Il viaggio del segretario di Stato americano Marco Rubio in Israele potrebbe segnare un punto di svolta negli equilibri mediorientali. Secondo quanto riportato da Axios, Rubio discuterà con il premier Benjamin Netanyahu la possibilità di un’annessione israeliana di parti della Cisgiordania occupata. L’opzione viene valutata come risposta all’annunciato riconoscimento dello Stato di Palestina da parte di numerosi Paesi occidentali, previsto entro la fine del mese durante l’Assemblea generale dell’Onu.
Per Netanyahu il nodo politico è chiaro: capire se l’amministrazione Trump, probabile regista della linea diplomatica americana nei prossimi mesi, sosterrebbe un’annessione nonostante il rischio di incrinare gli Accordi di Abramo. Gli Emirati Arabi Uniti hanno già lasciato intendere che una mossa unilaterale da parte di Israele potrebbe portare a un loro ripensamento, minando così uno dei più significativi successi diplomatici degli ultimi anni.
Rubio, diretto a Gerusalemme, ha tracciato la sua agenda in un post su X: «Il mio obiettivo sarà garantire il ritorno degli ostaggi, trovare il modo di assicurare che gli aiuti umanitari raggiungano i civili e affrontare la minaccia rappresentata da Hamas. Hamas non può continuare a esistere se l’obiettivo è la pace nella regione». Parole che collocano il cuore del viaggio americano nella sicurezza israeliana e nella gestione dell’instabilità generata dal terrorismo palestinese.
Ma mentre Israele e Stati Uniti stringono i ranghi, il fronte arabo sembra muoversi verso una logica di contrapposizione. L’Egitto, per voce dell’esperto militare Samir Farag, ha rilanciato l’idea – avanzata già nel 2015 dal presidente Abdel Fattah al Sisi – di una forza araba congiunta, strutturata sul modello Nato. Questa unità dovrebbe rispondere collettivamente a eventuali attacchi contro i Paesi membri e ridurre la dipendenza strategica dal supporto americano. Secondo il piano, l’Egitto contribuirebbe con almeno 20mila militari, più di ogni altro Paese, e assumerebbe la guida operativa della nuova alleanza.
Il messaggio politico è trasparente: rafforzare un blocco militare arabo per bilanciare Israele. Farag è stato esplicito: «L’aggressione israeliana contro il Qatar ha rivelato quanto sia importante per noi questa forza. La speranza degli arabi risiede nell’unità e nel non fare affidamento sugli Stati Uniti o su qualsiasi altra potenza». Una dichiarazione che mina il sistema di alleanze costruito negli ultimi anni e che rischia di polarizzare ulteriormente il panorama regionale.
In Israele la proposta egiziana viene percepita come un colpo duro.
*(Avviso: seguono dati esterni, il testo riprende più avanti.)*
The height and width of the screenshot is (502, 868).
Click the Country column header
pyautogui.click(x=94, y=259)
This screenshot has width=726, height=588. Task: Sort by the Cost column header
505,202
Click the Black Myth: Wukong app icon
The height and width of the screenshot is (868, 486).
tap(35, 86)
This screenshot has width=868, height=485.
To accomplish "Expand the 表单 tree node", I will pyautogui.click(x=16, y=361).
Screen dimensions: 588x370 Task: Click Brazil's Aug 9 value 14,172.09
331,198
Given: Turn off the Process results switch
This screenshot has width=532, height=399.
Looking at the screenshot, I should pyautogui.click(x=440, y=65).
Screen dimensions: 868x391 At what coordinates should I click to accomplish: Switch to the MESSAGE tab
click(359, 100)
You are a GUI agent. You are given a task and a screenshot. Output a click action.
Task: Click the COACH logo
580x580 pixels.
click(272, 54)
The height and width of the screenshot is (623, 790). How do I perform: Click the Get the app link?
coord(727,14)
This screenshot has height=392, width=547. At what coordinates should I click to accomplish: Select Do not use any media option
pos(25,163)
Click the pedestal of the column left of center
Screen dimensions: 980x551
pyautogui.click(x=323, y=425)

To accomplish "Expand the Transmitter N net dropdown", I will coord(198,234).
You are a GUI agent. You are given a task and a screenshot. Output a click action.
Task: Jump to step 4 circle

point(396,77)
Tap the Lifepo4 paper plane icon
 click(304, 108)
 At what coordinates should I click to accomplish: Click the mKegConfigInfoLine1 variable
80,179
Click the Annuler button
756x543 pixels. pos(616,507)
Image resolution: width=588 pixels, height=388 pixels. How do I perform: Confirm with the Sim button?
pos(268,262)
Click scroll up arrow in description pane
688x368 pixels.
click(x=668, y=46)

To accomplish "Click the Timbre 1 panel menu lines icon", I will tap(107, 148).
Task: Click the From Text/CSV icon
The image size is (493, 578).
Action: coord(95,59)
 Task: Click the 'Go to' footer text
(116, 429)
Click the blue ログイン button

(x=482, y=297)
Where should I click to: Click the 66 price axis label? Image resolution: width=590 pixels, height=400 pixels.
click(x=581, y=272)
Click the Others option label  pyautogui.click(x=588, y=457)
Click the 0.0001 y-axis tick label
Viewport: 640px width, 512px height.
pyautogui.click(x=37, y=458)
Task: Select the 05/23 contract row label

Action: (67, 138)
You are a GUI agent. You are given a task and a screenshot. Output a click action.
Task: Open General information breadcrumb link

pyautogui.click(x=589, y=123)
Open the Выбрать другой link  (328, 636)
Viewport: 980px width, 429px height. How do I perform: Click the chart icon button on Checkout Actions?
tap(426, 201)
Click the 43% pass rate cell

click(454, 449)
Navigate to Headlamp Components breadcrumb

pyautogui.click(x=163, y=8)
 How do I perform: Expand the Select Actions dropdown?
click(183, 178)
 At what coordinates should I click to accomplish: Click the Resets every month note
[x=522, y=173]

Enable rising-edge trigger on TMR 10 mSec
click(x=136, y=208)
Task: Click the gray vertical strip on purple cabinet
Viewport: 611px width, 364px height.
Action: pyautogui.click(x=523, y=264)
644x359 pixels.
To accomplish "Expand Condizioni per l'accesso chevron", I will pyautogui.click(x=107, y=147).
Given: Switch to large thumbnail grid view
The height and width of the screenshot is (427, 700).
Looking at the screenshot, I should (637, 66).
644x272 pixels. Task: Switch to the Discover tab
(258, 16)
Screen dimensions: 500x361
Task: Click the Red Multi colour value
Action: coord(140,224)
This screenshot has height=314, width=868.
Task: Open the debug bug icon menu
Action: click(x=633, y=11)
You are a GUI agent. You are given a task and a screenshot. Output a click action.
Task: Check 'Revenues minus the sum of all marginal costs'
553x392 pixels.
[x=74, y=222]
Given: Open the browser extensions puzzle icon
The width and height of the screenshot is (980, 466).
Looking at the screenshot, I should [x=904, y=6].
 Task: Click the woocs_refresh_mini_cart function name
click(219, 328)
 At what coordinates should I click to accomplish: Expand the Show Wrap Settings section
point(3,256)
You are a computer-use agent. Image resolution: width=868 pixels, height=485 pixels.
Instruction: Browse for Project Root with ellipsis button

Il leader dell’opposizione Yair Lapid ha reagito duramente: «La formazione di una forza araba congiunta è un duro colpo agli accordi di pace, aggravato dal voto favorevole alla creazione di uno Stato palestinese da parte della stragrande maggioranza dei nostri alleati». Lapid non ha risparmiato accuse al governo Netanyahu, reo a suo dire di aver compromesso la posizione internazionale del Paese: «Una combinazione letale di irresponsabilità, dilettantismo e arroganza ci sta distruggendo agli occhi del mondo. Dobbiamo sostituirlo prima che sia troppo tardi».
Le parole di Lapid si innestano sul nuovo orientamento della comunità internazionale. L’Assemblea generale dell’Onu ha infatti adottato una risoluzione che chiede la creazione di uno Stato di Palestina libero dal movimento islamista Hamas. Una decisione che riflette la pressione crescente di un fronte diplomatico intenzionato a legittimare la causa palestinese pur mantenendo formalmente le distanze dal terrorismo.
Eppure, gli stessi sviluppi dimostrano come la faglia politica rimanga profonda. Israele percepisce il riconoscimento di uno Stato palestinese in questa fase storica come una legittimazione indiretta di Hamas e dei suoi alleati regionali. Non a caso, nei giorni scorsi un attacco israeliano a Doha ha ferito il dirigente politico di Hamas Khalil al Hayya e altre figure di spicco del movimento. L’episodio, riportato dall’emittente israeliana Kan, segnala la volontà di Tel Aviv di colpire la leadership del gruppo anche oltre i confini della Striscia.
La partita è aperta e il viaggio di Marco Rubio sembra essere, per Bibi Netanyahu, un preavviso di sfratto. L’azione in Qatar – un cumulo di errori, a quanto pare – potrebbe costare molto cara a chi oggi tiene le redini del governo israeliano.